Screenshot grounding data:
==*==
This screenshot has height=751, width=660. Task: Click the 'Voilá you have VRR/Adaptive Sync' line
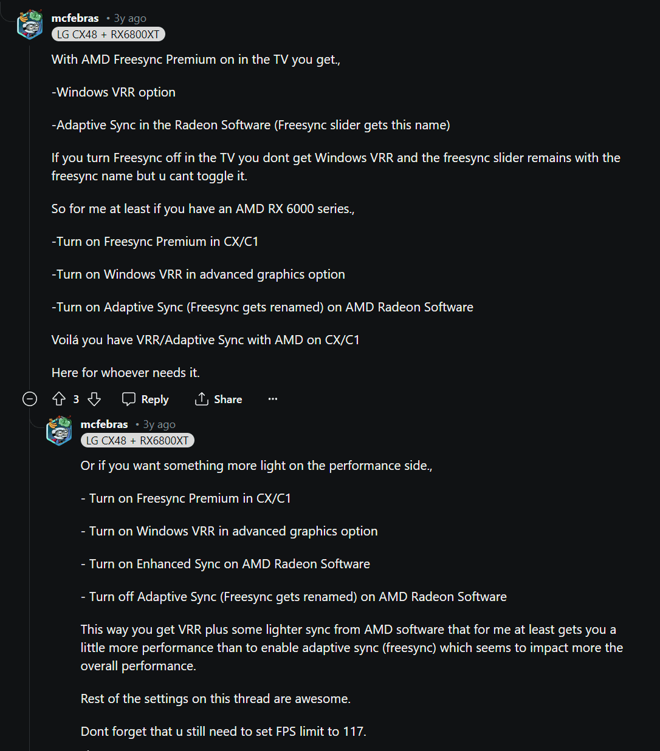pos(205,340)
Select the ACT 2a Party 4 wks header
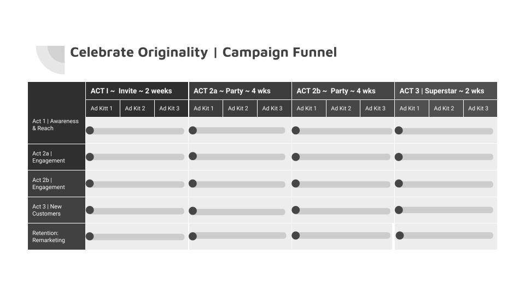The image size is (525, 295). pos(240,91)
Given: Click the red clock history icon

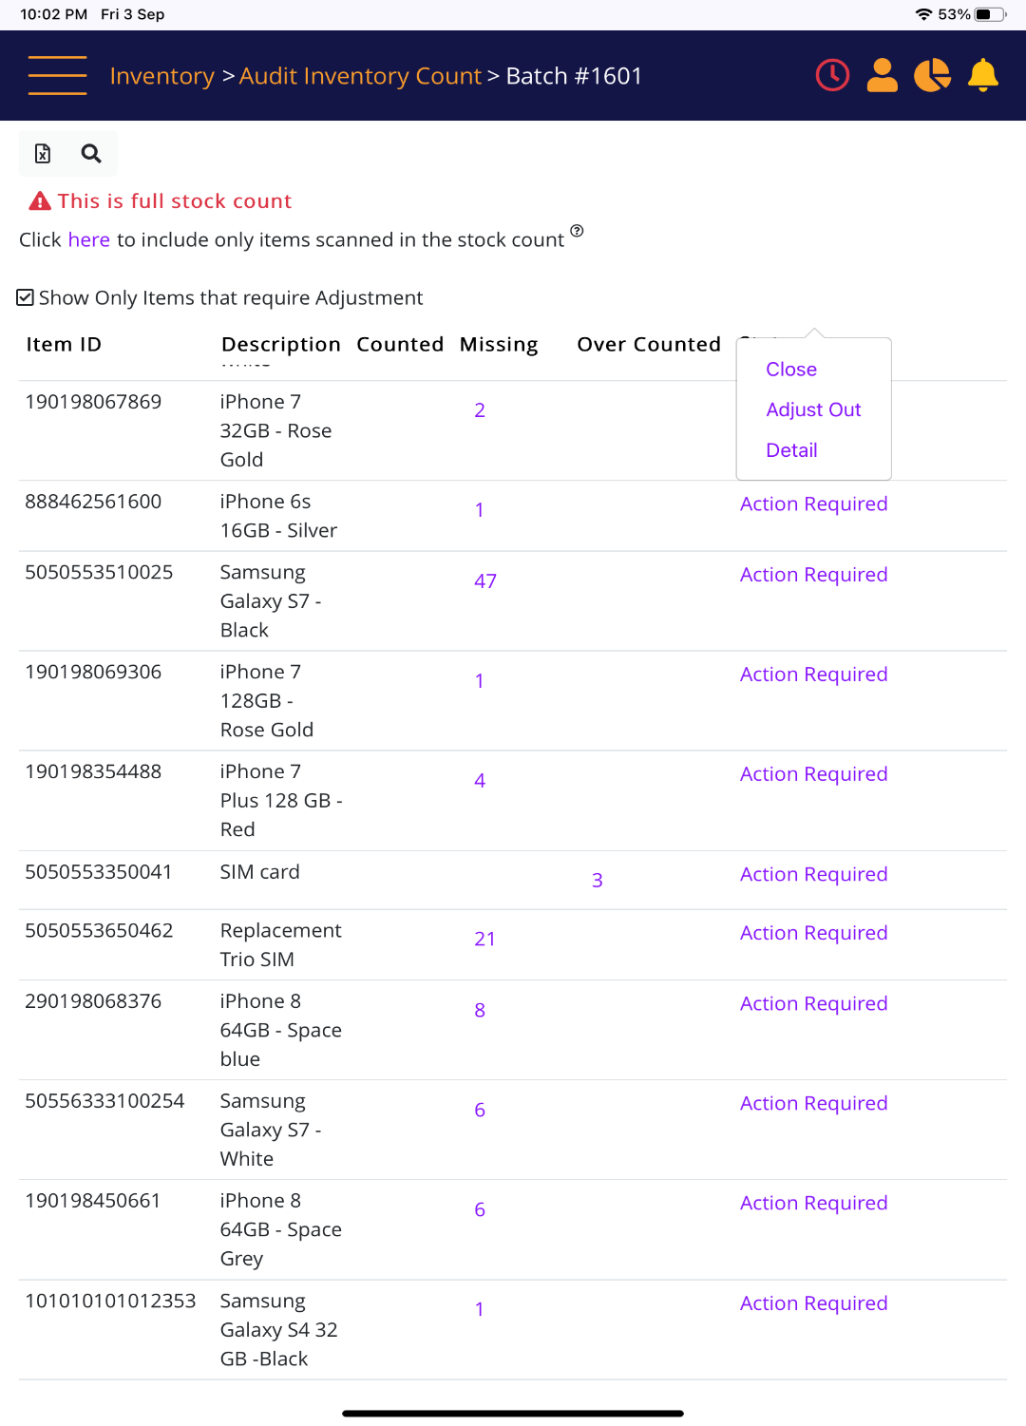Looking at the screenshot, I should [832, 75].
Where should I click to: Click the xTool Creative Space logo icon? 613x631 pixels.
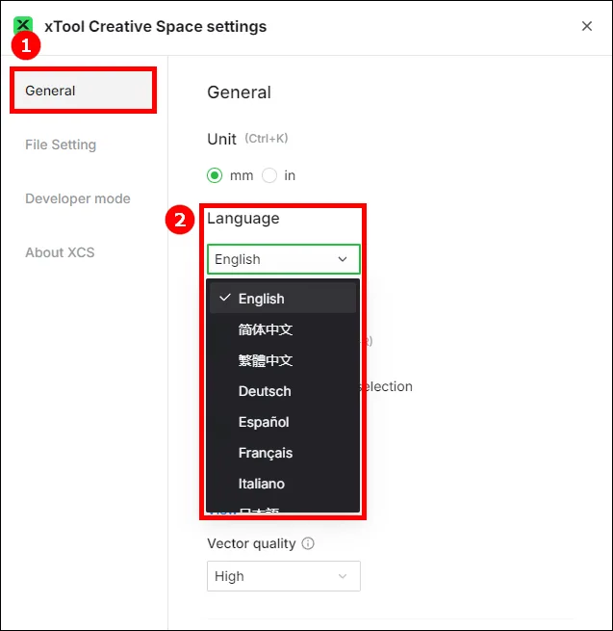(x=23, y=25)
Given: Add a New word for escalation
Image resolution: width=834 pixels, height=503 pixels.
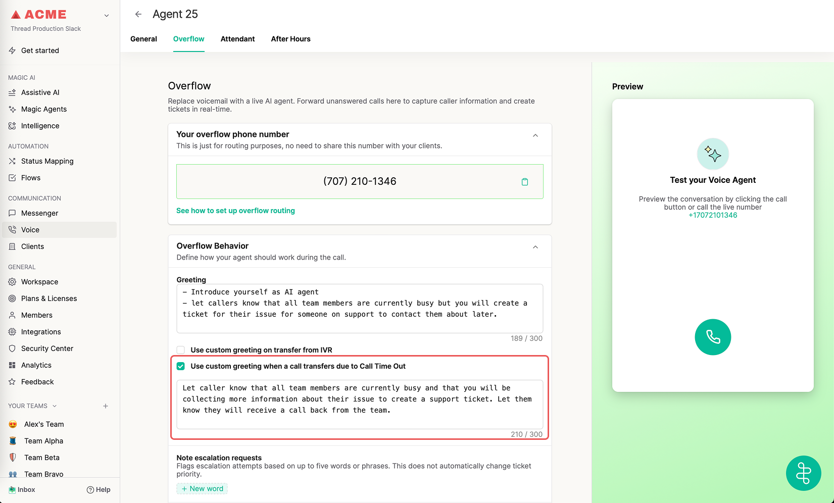Looking at the screenshot, I should point(202,489).
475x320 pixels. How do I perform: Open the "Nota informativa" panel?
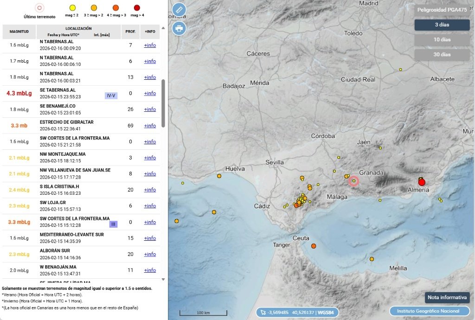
==*==
Images aside, return each entry above precisely as it stands.

▶ [WRITTEN RESPONSE]
This screenshot has height=751, width=660. Task: Click the 'Voilá you have VRR/Adaptive Sync' line
pos(205,340)
Select the ACT 2a Party 4 wks header
The image size is (525, 295). pos(240,91)
Given: Click the red clock history icon

Looking at the screenshot, I should [832, 75].
Where should I click to: Click the xTool Creative Space logo icon? 613x631 pixels.
(x=23, y=25)
Given: Add a New word for escalation
Image resolution: width=834 pixels, height=503 pixels.
Looking at the screenshot, I should point(202,489).
475x320 pixels. How do I perform: Open the "Nota informativa" panel?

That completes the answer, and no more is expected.